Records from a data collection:
-- Opening Marker --

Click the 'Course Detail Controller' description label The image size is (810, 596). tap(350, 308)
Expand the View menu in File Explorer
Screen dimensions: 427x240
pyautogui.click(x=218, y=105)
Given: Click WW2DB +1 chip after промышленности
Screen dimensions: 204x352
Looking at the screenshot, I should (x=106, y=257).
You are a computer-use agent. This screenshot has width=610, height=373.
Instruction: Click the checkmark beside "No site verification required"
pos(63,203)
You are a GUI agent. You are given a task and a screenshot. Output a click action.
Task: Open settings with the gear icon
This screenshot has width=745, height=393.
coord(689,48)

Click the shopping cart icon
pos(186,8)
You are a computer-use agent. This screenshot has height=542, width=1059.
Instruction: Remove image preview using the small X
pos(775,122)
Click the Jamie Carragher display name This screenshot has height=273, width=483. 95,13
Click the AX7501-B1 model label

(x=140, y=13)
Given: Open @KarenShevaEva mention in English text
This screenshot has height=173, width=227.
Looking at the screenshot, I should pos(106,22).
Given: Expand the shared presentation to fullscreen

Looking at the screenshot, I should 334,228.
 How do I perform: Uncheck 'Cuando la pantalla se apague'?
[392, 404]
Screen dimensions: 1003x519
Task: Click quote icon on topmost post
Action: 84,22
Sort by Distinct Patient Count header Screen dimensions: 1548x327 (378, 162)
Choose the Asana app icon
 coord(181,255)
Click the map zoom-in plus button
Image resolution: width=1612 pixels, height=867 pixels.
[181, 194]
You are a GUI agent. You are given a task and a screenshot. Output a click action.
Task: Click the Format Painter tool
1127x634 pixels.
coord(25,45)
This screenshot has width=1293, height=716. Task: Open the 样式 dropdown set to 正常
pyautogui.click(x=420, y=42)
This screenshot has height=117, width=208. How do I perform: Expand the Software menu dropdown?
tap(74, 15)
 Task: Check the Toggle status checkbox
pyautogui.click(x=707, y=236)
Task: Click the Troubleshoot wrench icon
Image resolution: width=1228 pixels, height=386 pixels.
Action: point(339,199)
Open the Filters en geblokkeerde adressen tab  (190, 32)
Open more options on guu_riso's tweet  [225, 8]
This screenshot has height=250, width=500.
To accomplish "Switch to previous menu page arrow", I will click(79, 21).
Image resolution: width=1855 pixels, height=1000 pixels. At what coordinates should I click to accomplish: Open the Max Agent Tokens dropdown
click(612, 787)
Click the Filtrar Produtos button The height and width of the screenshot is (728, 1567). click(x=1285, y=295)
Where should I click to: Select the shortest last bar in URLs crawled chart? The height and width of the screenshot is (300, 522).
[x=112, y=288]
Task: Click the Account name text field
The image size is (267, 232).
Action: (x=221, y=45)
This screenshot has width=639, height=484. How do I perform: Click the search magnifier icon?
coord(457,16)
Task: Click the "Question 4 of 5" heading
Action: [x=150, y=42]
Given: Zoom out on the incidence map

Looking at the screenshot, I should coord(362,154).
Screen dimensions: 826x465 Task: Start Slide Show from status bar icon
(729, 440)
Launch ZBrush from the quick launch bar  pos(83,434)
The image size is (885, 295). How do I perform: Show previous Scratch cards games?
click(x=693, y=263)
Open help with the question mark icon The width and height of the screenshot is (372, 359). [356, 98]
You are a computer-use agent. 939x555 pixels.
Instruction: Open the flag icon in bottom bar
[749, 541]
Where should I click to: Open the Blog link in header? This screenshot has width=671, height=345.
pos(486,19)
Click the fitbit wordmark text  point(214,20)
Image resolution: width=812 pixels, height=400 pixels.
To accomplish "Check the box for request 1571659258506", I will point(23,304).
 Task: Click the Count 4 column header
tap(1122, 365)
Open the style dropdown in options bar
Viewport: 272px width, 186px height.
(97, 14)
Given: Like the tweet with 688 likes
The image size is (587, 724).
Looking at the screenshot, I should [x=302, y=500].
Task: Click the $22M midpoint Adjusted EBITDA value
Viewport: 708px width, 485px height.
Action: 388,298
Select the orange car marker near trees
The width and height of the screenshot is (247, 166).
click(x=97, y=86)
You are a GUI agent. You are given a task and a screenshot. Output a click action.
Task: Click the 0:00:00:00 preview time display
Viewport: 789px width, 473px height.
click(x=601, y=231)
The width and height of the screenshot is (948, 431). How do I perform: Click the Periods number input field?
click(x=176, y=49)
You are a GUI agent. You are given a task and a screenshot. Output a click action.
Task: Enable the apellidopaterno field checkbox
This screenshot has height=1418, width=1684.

-- Closing Marker --

Your reply is to repeat, unchanged, the lines above running from the one with "Given: Expand the" up to and including the one with "Click the map zoom-in plus button".

Given: Expand the shared presentation to fullscreen

Looking at the screenshot, I should 334,228.
 How do I perform: Uncheck 'Cuando la pantalla se apague'?
[392, 404]
Screen dimensions: 1003x519
Task: Click quote icon on topmost post
Action: 84,22
Sort by Distinct Patient Count header Screen dimensions: 1548x327 (378, 162)
Choose the Asana app icon
 coord(181,255)
Click the map zoom-in plus button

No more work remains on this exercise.